I picked at the bowl of pretzels in front of me, and pulled a drag from the newest sweating bottle of beer in front of me. After about seven minutes of tracing out patterns in the wood-grain of the bar-table, I glanced up at the muted television. A stuck-up looking news-anchor seemed to be talking about something in a tone that could not have been anything but two shades more than disinterested, considering the way she was perched way too stiffly on her chair. The headlines flashing across the screen were the same they had been all week. All anybody had been talking about for the past five days was the crazy star show that had lit up the skies, as stars apparently crashed into the earth.

Yeah, right.

I scoffed at the news report, and the blonde bartender looked over at me, still wiping down the rough tabletop. He glanced up at the television, then back at my disbelieving expression, and he reached up and switched the channel to some basketball game, earning quite a few whoops of approval from the drunk group of men standing over at one of the pool tables. The bartender took away my empty bottles and put a new one in front of me, the top popping off with a hiss. He grinned at me. "On the house."

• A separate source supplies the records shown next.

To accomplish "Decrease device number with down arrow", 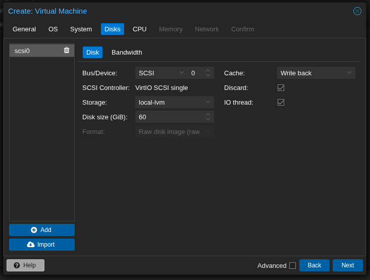I will click(x=208, y=75).
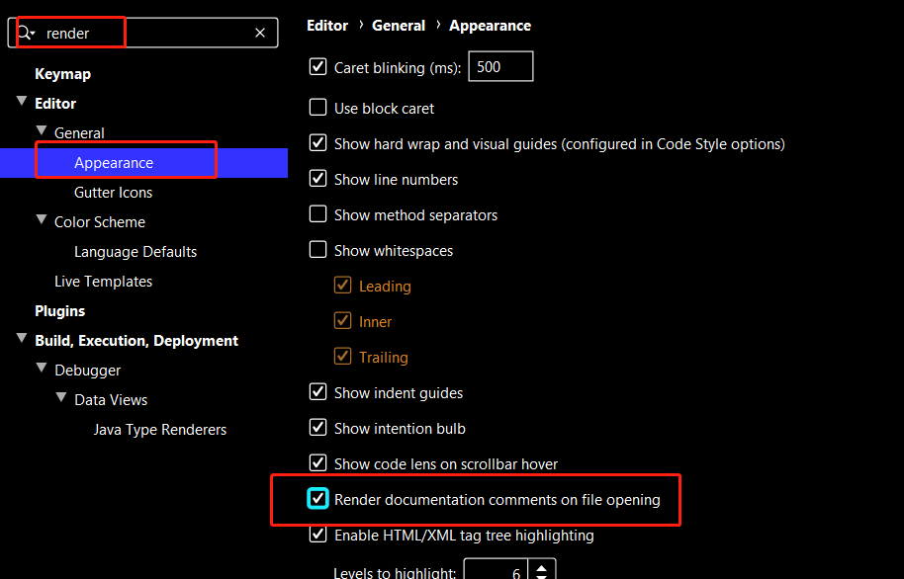The image size is (904, 579).
Task: Enable Show whitespaces checkbox
Action: coord(317,250)
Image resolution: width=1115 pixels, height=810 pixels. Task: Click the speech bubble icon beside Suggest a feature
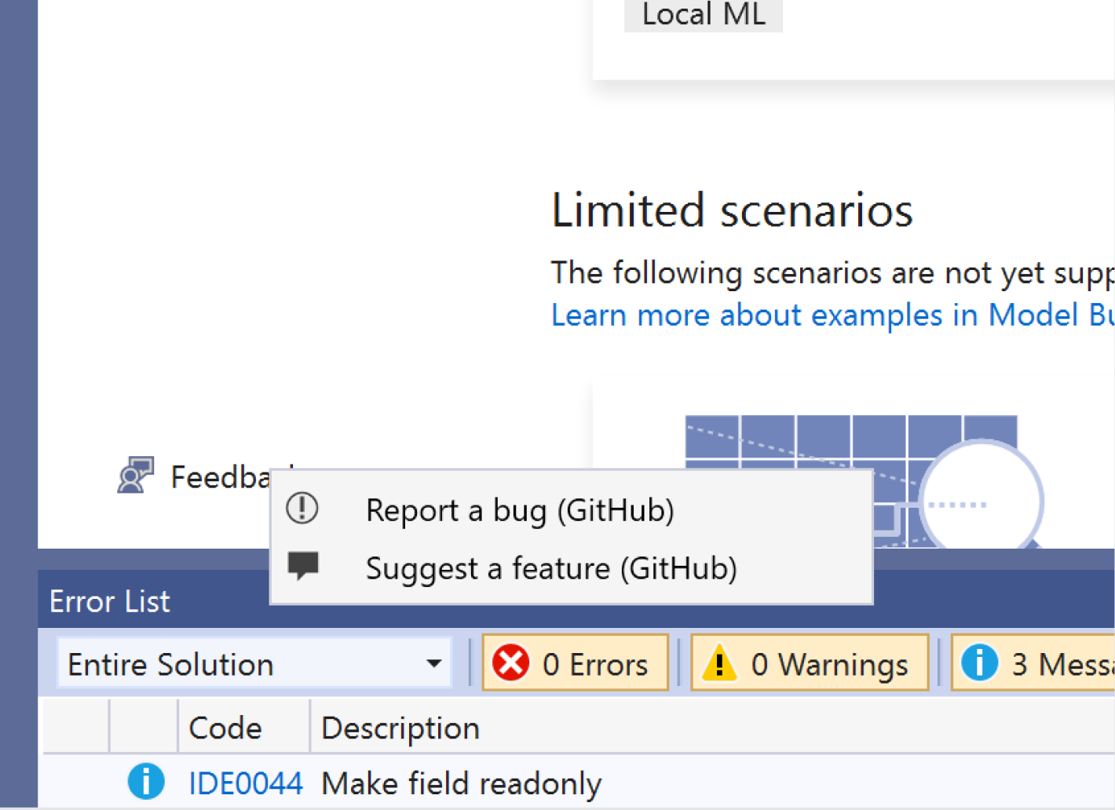pos(302,567)
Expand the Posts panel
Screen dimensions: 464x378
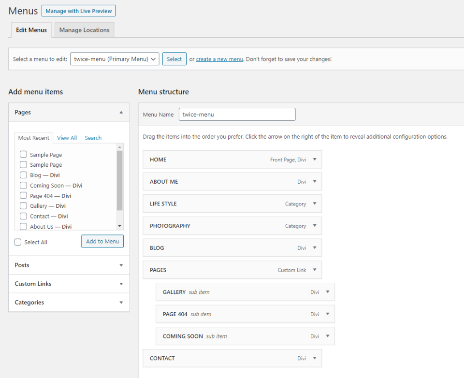(121, 265)
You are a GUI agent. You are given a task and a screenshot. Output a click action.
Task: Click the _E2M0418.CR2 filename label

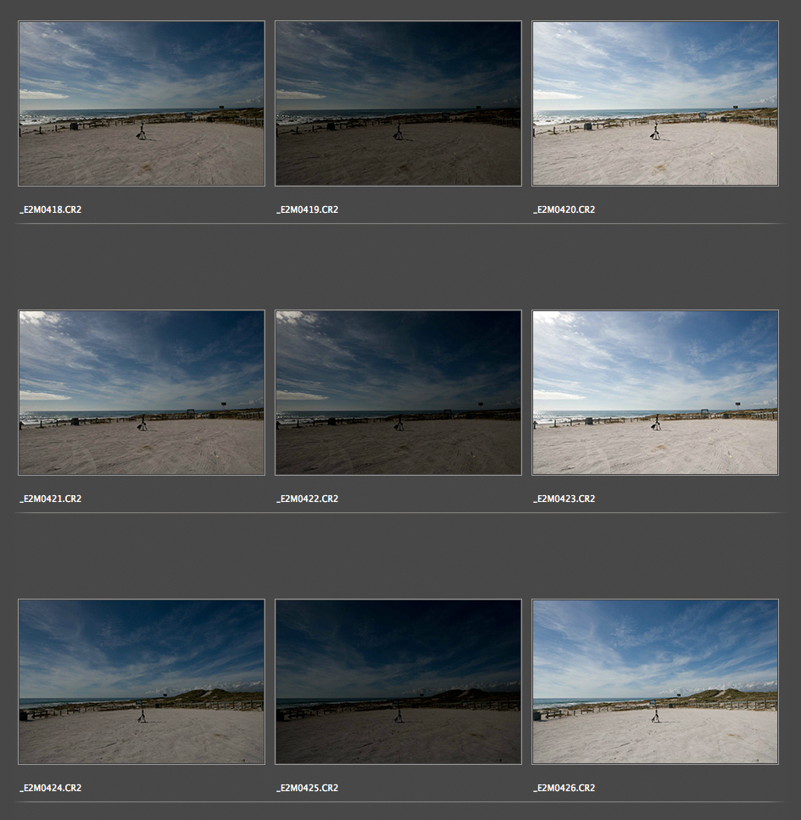point(51,209)
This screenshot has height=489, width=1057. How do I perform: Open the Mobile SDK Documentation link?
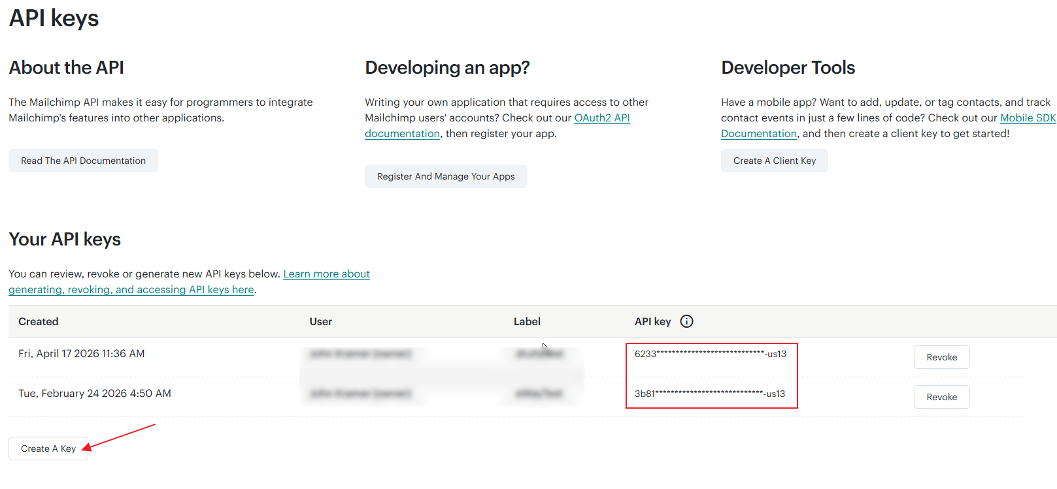point(1028,118)
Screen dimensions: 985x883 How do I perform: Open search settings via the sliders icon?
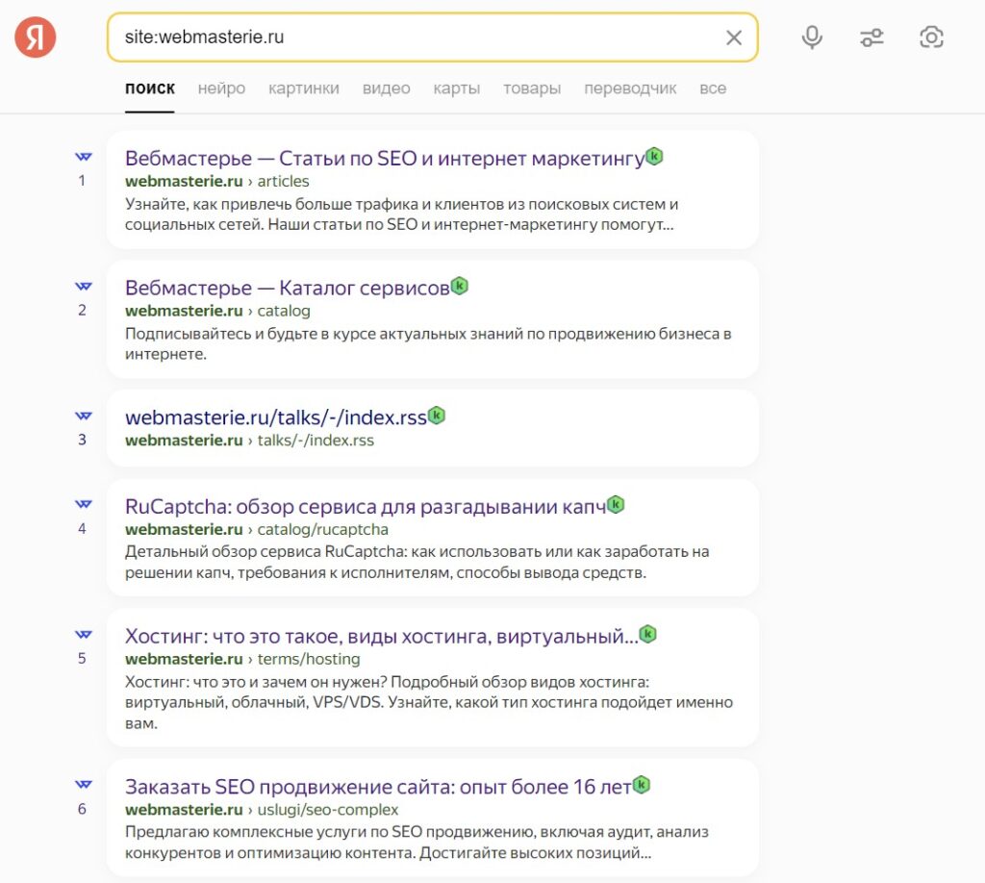[x=871, y=37]
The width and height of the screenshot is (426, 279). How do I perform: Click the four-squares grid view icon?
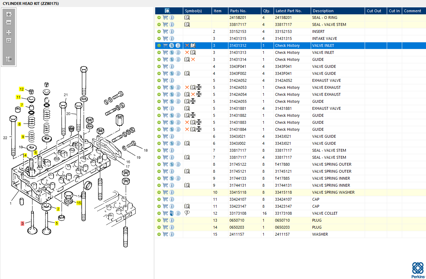(9, 32)
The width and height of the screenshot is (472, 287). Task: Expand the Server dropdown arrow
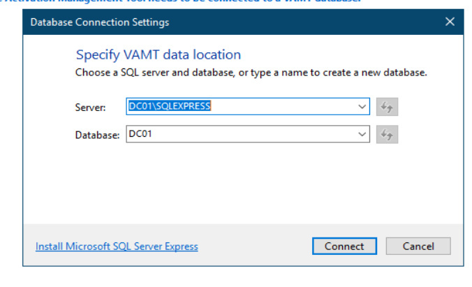click(362, 107)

I raised the bottle at him in a salute before taking a sip. "Thanks."

His smile turned knowing. "You looked like you needed it."

I nodded, and he leaned forward, propping himself up with one arm, the other still clutching a dishrag. "So, I'm going to assume that you don't really put much faith in the whole 'the sky is falling' thing?"

I shook my head and chuckled, albeit coming off rather tipsy. I really couldn't hold my alcohol. "Naw, I think it's just complete bull. I mean, seriously, who'd believe that the stars are actually crashing into the ground? It's ridiculous."

The bartender raised an eyebrow at me. "So, what, you think that there's a reasonable explanation for it?"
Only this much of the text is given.